本文抜粋:
豆腐店仕込みの木綿豆腐を、炭火で焼き、田楽味噌をつけていただく座行事がある。
奈良市米谷町に鎮座する白山比咩神社。
この日は宮座の四大行事の一つである「田楽飯」行事。
四大行事は2月の「田楽飯」、5月から6月にかけての「タケノコ飯」、10月の「マツタケメシ」、12月の「くるみ餅」である。
宮座十一人衆が季節の節目に旬の料理をいただく座行事は村神主が接待する行事。
座中が参拝される前に御供は先に献饌しておく。
この日の旬料理は田楽豆腐。座中一人分が食べる田楽豆腐は1丁。
奈良市神殿(こどの)の米田食品店から調達した15丁の豆腐を半丁切。
30枚に切り分ける。
その数に合わせて竹串を準備しておく。
竹串の先を3本に割った串。
戻り付きの銛(モリ)のように尖がらせた竹串作り。
手間のかかる作業は予め村神主が細工された。
実は、村神主のUさんは現役の庭師。
手の込んだ串作りはお手のものだ、という。
一年神主を務める村神主も座中の一人であるが、接待役に就くのである。
豆腐店が持ってきた木綿豆腐。
そのまま豆腐を焼くことなく、仕掛けておく水抜き作業がある。
豆腐には水分がたっぷりあるから柔らかい。
焼けるのも時間がかかる。

水気を抜いた豆腐を半丁に切っておいた、という村神主は十一老に就いたUさん。
前年度に行われた年中行事のあり方を、その都度において、つぶさに観察し克明な記録をして臨んでいた姿を思い出す。
田楽豆腐作りは、村神主を手伝う2人のサタニン(※佐多人・助侈人とも)にかかっている。

練習用データ:
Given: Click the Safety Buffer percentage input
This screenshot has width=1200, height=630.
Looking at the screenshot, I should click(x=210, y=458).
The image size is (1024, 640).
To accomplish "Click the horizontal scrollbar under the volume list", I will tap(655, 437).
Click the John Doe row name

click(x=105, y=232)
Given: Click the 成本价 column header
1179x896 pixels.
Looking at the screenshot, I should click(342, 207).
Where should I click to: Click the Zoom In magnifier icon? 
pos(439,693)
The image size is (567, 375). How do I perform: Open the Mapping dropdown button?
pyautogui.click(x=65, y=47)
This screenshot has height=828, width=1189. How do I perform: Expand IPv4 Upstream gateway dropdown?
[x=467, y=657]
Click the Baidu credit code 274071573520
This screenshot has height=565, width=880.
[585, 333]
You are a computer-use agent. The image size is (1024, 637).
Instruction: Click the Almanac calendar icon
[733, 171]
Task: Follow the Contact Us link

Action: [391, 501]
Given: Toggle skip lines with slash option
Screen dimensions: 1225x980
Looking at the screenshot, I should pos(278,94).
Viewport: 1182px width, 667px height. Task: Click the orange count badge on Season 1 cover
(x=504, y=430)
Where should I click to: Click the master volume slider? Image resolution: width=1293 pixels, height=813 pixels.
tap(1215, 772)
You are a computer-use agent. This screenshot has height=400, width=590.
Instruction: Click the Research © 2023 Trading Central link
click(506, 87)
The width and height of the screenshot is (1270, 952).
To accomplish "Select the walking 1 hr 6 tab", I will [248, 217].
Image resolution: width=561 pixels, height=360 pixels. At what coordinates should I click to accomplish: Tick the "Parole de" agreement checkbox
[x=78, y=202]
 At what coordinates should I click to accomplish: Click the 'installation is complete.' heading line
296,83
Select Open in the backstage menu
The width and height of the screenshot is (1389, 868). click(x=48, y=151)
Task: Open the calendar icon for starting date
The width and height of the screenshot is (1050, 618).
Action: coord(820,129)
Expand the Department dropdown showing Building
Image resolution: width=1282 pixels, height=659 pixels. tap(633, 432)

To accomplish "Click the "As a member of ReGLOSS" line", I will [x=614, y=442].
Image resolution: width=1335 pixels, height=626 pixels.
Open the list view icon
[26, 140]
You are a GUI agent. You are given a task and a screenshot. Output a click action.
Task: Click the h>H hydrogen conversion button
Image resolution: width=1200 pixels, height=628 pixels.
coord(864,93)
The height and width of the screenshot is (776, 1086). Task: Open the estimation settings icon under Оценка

解く問題:
A) 本文について、次の問いに答えてください。答えにも同じ記号を付けてください。
(i) 四大行事のうち、10月に行われるものは何ですか。
(ii) 米田食品店から調達した豆腐は何丁ですか。
(iii) 村神主のUさんの本業は何ですか。
B) 記録の「Expand the Department」を含む行から、記録の最後の行までを、「番号」と「行」の2列のMarkdown表に書き直してください。空行は除きます。
本文と記録はそれぞれ別のもので、互いに関係はありません。

順番の答え:
A)
(i) マツタケメシ
(ii) 15丁
(iii) 現役の庭師

B)
| 番号 | 行 |
|---|---|
| 1 | Expand the Department dropdown showing Building |
| 2 | Image resolution: width=1282 pixels, height=659 pixels. tap(633, 432) |
| 3 | To accomplish "Click the "As a member of ReGLOSS" line", I will [x=614, y=442]. |
| 4 | Image resolution: width=1335 pixels, height=626 pixels. |
| 5 | Open the list view icon |
| 6 | [26, 140] |
| 7 | You are a GUI agent. You are given a task and a screenshot. Output a click action. |
| 8 | Task: Click the h>H hydrogen conversion button |
| 9 | Image resolution: width=1200 pixels, height=628 pixels. |
| 10 | coord(864,93) |
| 11 | The height and width of the screenshot is (776, 1086). Task: Open the estimation settings icon under Оценка |